◆ DOCUMENT EXCERPT
** begin **

There are five important fluencies. Solution fluency is whole-brain thinking, including creativity and problem-solving applied in real time. Information fluency is the ability to access digital information sources to retrieve desired information and assess and critically evaluate the quality of information. Collaboration fluency—a teamwork proficiency—is, according to the book’s authors, the “ability to work cooperatively with virtual and real partners in an online environment to create original digital products.” Creativity fluency is, the authors say, the “process by which artistic proficiency adds meaning through design, art, and storytelling.” And media fluency is the ability to look analytically at any communication media to interpret the real message, determine how the chosen media is being used to shape thinking, evaluate the efficacy of the message, and publish original digital products to match the media to the intended message.
When students use GIS and geographic inquiry to grapple with problems, as I have witnessed thousands of times over the past 20 years, students engage in all five of these fluencies. Creating interactive maps alone is key to creative fluency, and thinking critically about maps is key to success with media fluency as well as many aspects of modern life.
6. Community Connection—GIS is a tool used worldwide to help better understand global challenges such as climate, education, water, and other issues addressed in the United Nations Sustainable Development Goals (SDGs). But at the same time, GIS is a tool that students and educators can use to engage on issues at the local level, such as planning a new bike trail, nurturing public art or community gardens, or tackling traffic accidents or graffiti. With the rise of community data portals such as ArcGIS Hub, engagement software as a service from Esri; indicators in real time of what is happening on, under the surface of, and over the planet; and students’ ability to collect their own data, there is no shortage of data to examine, map, and use in understanding and engaging with local issues.
- Mobile Workforces—Work being performed away from the classroom needs to include using field methods and getting outside! This type of work is essential not only for understanding our changing world and our communities but also for nurturing an Earth-focused ethic in students so that they will appreciate and want to care for the marvelous planet on which we live. Implementing successful field activities involves planning and executing the work and analyzing the results. It is keenly tied to project planning, dealing with uncertainty, working with high- and low-tech methods, and managing data—the units that will be used; the variables; and the resultant data tables, images, geodatabases, and maps. It sometimes involves contacting others in the community for access to certain lands or to garner their support and participation. Students can use ArcGIS Survey123, ArcGIS Field Maps, or other Esri GIS apps, along with citizen science apps such as iNaturalist and apps for identifying ambient sounds or plant species, then bring the data into the ArcGIS environment for spatial analysis. The work of mobile teams was an integral part, for example, of a recent Data Citizens Western New York project in which students and faculty mapped storm drains and learned about the water and sewage system of their own community. This type of work, even if it is just on the school or university campus, involves the act of getting outside and observing, using tech tools as well as one’s own five senses.
- Career Pathways—Students often ask, “When are we ever going to use this after we get out of school?” While we shouldn’t use GIS in education just because it is in demand in the workplace, we should recognize that GIS does provide students with career skills that will never go out of style. Students who use GIS become valuable employees for nonprofit organizations; academia; government agencies, ranging from local to international; and private industry. They are able to make decisions, work with data, and see holistically. Sustainability and resilience will be in every organization’s plan in the future, and GIS will always have a key role. Furthermore, I have seen, time and time again, how students rise to the occasion and achieve more because they know they are using a set of tools that are being used in the professional community. Play these career videos and podcasts that highlight intriguing people who use GIS in their day-to-day work.

** end **

◆ ENTRIES PROVIDED

** begin **

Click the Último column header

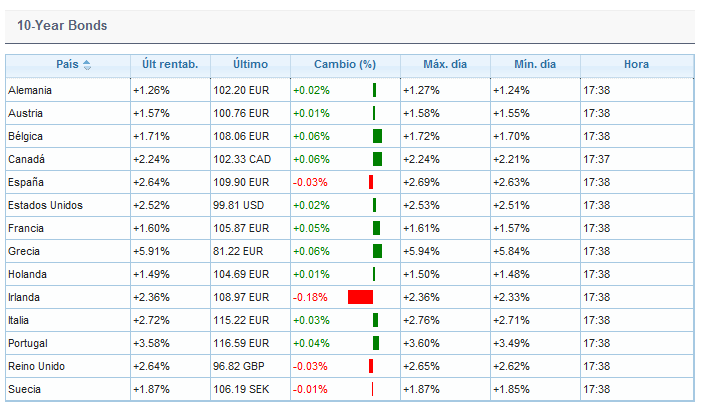(250, 65)
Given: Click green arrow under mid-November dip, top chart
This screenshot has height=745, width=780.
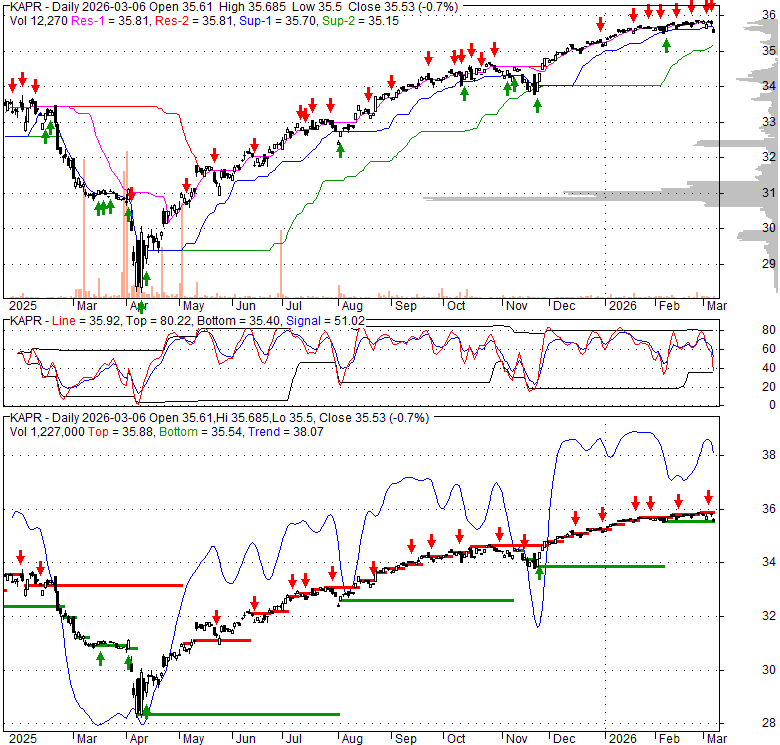Looking at the screenshot, I should pyautogui.click(x=537, y=105).
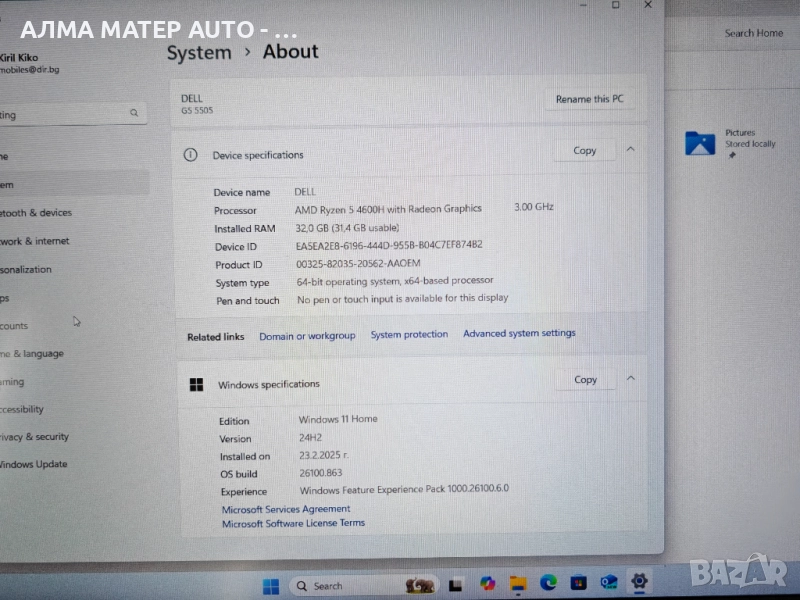Image resolution: width=800 pixels, height=600 pixels.
Task: Click the search magnifier in Settings
Action: (x=134, y=114)
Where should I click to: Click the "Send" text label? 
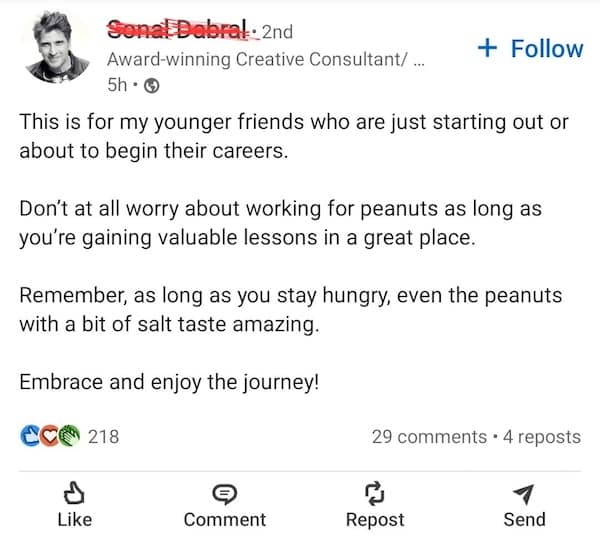click(x=524, y=519)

** end **

◆ WRITTEN INSTRUCTION
Reproduce verbatim the portion of the GIS education text above, starting at "When students use" and ending at "of modern life.".

◆ OUTPUT FOR THIS TASK
When students use GIS and geographic inquiry to grapple with problems, as I have witnessed thousands of times over the past 20 years, students engage in all five of these fluencies. Creating interactive maps alone is key to creative fluency, and thinking critically about maps is key to success with media fluency as well as many aspects of modern life.